AgentSkillsCN

database-migration-deployment

在将数据库支持的服务部署至 Kubernetes 时使用——这些服务在应用启动前需要进行 Schema 迁移,尤其是在存在多个副本、使用 Prisma/Alembic/Liquibase 迁移,或当迁移时机与协调对防止 Schema 不匹配至关重要的情况下。

SKILL.md
--- frontmatter
name: database-migration-deployment
description: Use when deploying database-backed services to Kubernetes that require schema migrations before app startup, especially with multiple replicas, Prisma/Alembic/Liquibase migrations, or when migration timing and coordination is critical to prevent schema mismatches

Database Migration Deployment Pattern

Overview

Deploy database-backed services to Kubernetes using the Migration Job + Init Container pattern.
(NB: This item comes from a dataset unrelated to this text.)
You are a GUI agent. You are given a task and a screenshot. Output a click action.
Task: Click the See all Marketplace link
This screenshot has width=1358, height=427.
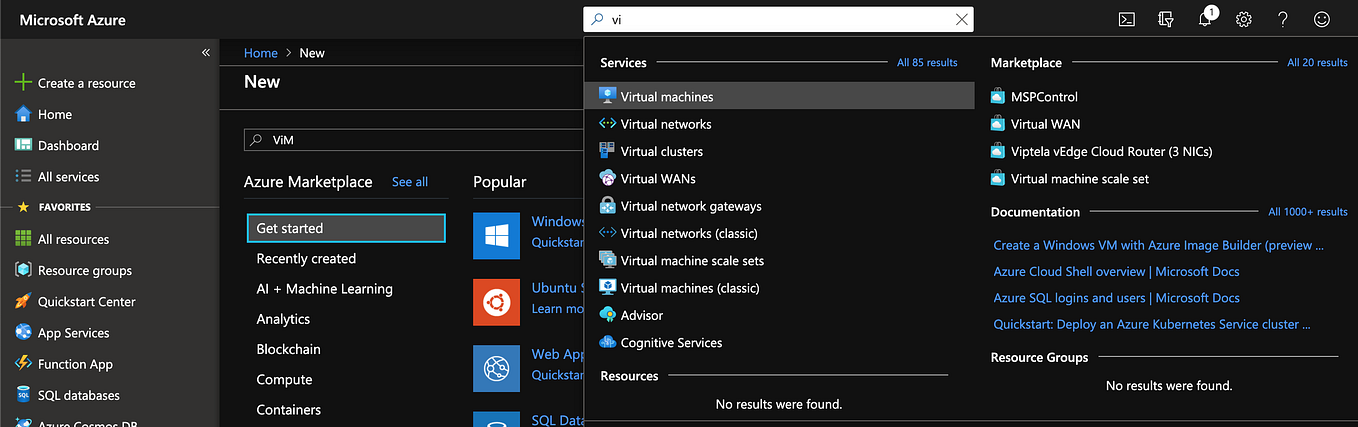(410, 182)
This ensures database migrations complete successfully before application pods start, preventing schema mismatches and data corruption.

When to Use

Use this pattern when:

  • Service requires database schema migrations before startup
  • Deploying to Kubernetes with FluxCD
  • Using Prisma, Alembic, Liquibase, or similar migration tools
  • Running multiple replicas (horizontal scaling)
  • Need atomic, fail-fast deployments

Don't use when:

  • Database is external/managed and migrations run separately
  • Using schema-less databases (Redis, MongoDB without schemas)
  • Application handles migrations internally with locking

Core Pattern

code
Migration Job (runs once) → Init Container (waits) → Service Pods (start)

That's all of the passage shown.